## THE RECORDS
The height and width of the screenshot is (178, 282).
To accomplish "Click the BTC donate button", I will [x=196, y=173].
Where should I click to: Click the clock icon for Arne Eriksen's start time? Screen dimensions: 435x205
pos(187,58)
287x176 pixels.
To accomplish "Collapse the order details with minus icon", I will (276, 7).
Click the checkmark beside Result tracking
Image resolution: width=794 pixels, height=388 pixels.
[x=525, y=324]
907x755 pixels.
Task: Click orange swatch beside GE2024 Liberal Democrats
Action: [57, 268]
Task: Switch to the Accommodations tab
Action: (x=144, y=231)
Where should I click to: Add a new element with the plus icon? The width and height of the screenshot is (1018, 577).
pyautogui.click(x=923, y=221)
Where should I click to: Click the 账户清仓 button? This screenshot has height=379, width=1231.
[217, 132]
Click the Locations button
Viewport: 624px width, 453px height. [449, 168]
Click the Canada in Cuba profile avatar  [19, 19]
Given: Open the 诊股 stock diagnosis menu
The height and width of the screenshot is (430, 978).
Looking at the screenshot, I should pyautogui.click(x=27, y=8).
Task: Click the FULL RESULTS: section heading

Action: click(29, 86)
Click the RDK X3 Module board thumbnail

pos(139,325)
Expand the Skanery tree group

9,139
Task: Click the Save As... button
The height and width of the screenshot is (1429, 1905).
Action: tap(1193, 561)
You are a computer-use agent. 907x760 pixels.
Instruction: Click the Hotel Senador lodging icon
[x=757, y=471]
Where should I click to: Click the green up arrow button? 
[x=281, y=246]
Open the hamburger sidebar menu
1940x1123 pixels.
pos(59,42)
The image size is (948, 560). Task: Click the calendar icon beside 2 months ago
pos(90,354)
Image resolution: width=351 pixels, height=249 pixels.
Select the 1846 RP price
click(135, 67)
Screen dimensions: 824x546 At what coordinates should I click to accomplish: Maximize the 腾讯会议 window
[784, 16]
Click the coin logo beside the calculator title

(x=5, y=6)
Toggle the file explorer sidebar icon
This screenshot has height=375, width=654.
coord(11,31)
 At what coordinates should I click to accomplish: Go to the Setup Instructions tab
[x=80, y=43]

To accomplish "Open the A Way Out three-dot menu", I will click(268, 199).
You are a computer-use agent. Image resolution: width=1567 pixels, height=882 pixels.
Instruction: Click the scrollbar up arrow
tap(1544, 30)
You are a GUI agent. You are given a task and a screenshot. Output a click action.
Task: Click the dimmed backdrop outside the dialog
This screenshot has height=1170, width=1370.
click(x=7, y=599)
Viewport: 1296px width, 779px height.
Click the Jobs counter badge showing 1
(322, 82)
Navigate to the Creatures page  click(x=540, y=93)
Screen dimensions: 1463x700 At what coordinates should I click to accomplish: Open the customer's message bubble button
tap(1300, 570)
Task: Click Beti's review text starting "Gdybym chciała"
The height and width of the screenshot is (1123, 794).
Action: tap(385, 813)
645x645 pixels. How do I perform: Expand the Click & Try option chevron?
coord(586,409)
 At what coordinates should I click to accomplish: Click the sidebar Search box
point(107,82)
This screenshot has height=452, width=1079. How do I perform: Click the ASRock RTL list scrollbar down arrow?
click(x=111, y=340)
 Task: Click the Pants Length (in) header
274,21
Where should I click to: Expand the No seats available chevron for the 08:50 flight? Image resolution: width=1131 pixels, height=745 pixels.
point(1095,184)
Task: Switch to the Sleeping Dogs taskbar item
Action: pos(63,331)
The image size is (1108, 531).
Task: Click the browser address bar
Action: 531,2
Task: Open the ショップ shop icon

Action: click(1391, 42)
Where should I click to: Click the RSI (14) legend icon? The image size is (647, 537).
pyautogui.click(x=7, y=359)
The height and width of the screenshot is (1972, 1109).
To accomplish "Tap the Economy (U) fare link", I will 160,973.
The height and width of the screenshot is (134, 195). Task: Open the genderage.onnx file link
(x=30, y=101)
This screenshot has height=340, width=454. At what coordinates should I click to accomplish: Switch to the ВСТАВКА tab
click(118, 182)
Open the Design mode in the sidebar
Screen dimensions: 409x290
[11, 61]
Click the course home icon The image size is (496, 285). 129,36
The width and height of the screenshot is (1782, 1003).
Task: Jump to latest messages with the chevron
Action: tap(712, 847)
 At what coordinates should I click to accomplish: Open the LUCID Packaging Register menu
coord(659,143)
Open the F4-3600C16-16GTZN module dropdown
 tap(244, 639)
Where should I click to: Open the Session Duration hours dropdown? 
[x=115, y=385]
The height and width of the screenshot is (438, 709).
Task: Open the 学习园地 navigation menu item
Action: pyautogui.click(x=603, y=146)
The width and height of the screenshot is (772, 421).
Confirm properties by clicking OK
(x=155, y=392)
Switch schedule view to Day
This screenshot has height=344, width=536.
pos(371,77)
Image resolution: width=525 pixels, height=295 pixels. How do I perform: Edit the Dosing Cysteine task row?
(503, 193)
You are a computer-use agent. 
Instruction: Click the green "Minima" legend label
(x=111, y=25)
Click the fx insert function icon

## EXERCISE DESCRIPTION
Copy the entries word for word, starting at the first line and going up to and including the line that contains "Click the Canada".

## COMPLETE RESPONSE
The height and width of the screenshot is (178, 282).
To accomplish "Click the BTC donate button", I will [x=196, y=173].
Where should I click to: Click the clock icon for Arne Eriksen's start time? Screen dimensions: 435x205
pos(187,58)
287x176 pixels.
To accomplish "Collapse the order details with minus icon", I will (276, 7).
Click the checkmark beside Result tracking
Image resolution: width=794 pixels, height=388 pixels.
[x=525, y=324]
907x755 pixels.
Task: Click orange swatch beside GE2024 Liberal Democrats
Action: [57, 268]
Task: Switch to the Accommodations tab
Action: (x=144, y=231)
Where should I click to: Add a new element with the plus icon? The width and height of the screenshot is (1018, 577).
pyautogui.click(x=923, y=221)
Where should I click to: Click the 账户清仓 button? This screenshot has height=379, width=1231.
[217, 132]
Click the Locations button
Viewport: 624px width, 453px height. [449, 168]
Click the Canada in Cuba profile avatar  [19, 19]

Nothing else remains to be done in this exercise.